(1.) THIS B. Rule was obtained on a revision petition by the petitioner against whom a suit for eviction was filed by the opposite party on the pleading that the petitioner was a monthly tenant and the suit was one to which the provisions of the West Bengal Premises tenancy Act, 1956, apply. The uncontroverted c. position is that the petitioner's defence against delivery of possession has been struck out under section 17 (3) of the Act. A preliminary point was raised before the court below as to how far in such circumstances the petitioner (defendant) was entitled to contest the suit for ejectment. The learned Court referred to the Full Bench decision of this Court reported in A. I. R. 1977, Cal. 110 (Gurudas Biswas, Appellant V. Charu panna Seal and Ors. Respondents) and observed that "the defendant is permitted to contend and show that the plaintiff is not entitled to the decree on the basis of plaintiff's evidence in argument. As his defence is struck out he is not permitted either to cross-examine plaintiff's witnesses or to call his own witnesses at the trial. " against this order the instant Rule has been obtained. Mr. Ganguly in support of the Rule submits that the Full bench decision of this Court has not been properly appreciated by the trial court. The contention raised by him is that the Full Bench has decided the point that where a defence as to delivery of possession had been struck out under section 17 (3) of the West Bengal Premises Tenancy Act, 1956, the defendant could still take the defence of non service of the notice or notices and invalidity of such notices in the trial court as well as in the court of appeal. He further adds that the Full bench did not specifically decide the point as to whether in taking such defence the tenant defendant is permitted to cross-examine plaintiff's ditnesses on the point of non-service or validity of the notice in question so that this point could be decided by this court. He further adds that on a leading of the Full Bench decision as a whole there is no room for doubt that such cross-examination to the limited extent is permissible.
(2.) IT has, therefore, become necessary to refer to the Full Bench decision and appreciate the point which has been laid down therein. The Full bench was obviously considering two points and those two points have been framed in paragraph 7 of the judgment. They are as follows : 1) In our opinion, where a defence as to delivery of possession has been struck out under section 17 (3) the defendant can no longer take the defence of the non-existence or invalidity of the notice under section 13 (6) either in the court below or in the court of appeal. 2) In our opinion, where a defendant does not appear in the suit below and take the defence as to the non-existence or invalidity of the notice of ejectment he should not be permitted to take the defense for the first time in appeal.
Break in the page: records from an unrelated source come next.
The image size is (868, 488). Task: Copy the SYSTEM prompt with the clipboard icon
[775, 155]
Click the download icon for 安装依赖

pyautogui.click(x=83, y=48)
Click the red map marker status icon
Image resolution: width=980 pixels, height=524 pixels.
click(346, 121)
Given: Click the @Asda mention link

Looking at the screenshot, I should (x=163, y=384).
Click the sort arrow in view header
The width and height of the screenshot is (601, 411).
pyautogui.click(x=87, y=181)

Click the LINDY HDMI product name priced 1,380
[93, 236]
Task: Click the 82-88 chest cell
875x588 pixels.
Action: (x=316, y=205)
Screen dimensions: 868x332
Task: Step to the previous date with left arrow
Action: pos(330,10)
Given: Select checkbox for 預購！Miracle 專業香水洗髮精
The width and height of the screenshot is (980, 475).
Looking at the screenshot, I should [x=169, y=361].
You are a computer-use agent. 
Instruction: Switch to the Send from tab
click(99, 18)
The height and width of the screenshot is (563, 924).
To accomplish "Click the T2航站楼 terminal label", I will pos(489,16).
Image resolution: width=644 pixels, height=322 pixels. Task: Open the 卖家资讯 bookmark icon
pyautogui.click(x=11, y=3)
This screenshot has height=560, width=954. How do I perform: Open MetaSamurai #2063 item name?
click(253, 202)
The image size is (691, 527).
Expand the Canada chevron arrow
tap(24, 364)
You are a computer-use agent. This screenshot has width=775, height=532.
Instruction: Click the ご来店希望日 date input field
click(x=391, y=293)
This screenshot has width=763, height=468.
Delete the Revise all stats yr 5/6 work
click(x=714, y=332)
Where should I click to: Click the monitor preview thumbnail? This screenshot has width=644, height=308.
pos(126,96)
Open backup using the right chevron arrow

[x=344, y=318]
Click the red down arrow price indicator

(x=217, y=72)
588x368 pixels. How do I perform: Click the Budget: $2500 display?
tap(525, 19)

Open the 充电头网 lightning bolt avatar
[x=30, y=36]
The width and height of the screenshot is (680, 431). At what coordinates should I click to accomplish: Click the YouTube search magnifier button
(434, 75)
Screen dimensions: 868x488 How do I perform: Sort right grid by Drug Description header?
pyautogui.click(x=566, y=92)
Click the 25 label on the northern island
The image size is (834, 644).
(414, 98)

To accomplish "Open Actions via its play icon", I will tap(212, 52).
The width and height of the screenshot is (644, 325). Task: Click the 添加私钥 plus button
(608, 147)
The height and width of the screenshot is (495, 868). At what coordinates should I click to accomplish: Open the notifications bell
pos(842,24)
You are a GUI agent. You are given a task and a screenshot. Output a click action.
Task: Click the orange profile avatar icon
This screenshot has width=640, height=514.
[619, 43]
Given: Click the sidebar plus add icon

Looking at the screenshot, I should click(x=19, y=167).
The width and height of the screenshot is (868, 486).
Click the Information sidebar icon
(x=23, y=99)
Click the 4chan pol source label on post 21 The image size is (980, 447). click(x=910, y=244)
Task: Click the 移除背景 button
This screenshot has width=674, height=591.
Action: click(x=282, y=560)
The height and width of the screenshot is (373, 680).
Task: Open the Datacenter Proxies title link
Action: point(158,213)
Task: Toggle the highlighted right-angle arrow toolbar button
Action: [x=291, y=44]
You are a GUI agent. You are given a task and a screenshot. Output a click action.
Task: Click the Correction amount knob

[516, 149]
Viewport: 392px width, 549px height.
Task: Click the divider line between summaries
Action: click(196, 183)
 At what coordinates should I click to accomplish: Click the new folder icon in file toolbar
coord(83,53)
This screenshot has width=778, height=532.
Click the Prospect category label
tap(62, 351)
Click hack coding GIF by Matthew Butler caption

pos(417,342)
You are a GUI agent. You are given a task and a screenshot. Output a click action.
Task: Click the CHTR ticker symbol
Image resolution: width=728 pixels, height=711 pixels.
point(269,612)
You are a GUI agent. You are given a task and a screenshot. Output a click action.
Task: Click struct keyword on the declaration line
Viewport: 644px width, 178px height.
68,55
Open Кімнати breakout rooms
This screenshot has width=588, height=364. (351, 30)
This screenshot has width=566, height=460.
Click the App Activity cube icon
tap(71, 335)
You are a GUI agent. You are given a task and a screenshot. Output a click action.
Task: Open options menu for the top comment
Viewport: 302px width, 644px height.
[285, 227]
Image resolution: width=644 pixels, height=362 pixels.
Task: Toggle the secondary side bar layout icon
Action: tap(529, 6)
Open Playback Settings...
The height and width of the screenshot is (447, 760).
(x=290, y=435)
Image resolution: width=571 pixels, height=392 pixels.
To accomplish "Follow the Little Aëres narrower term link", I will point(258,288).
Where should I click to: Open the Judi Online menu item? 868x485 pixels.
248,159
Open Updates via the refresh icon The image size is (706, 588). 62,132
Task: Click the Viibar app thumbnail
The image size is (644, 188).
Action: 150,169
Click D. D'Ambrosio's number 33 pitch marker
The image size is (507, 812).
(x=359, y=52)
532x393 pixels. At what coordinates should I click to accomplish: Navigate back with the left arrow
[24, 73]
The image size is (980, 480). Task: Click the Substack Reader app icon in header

(3.) THE court on a consideration of several decisions of this Court has come to the following conclusion on the above two points : 1) Yes can take. It means, therefore, and that is clear from the judgment itself that even when defence against delivery of possession had been struck out the defendant is entitled to take the defence of non-existence or invalidity of a notice. 2) This will also appear from the answer to point no. 2 framed by the court which is to the effect that the defendant should be permitted to take the defence as to non-existence (whereby non service of notice is meant) or invalidity of a notice of ejectment.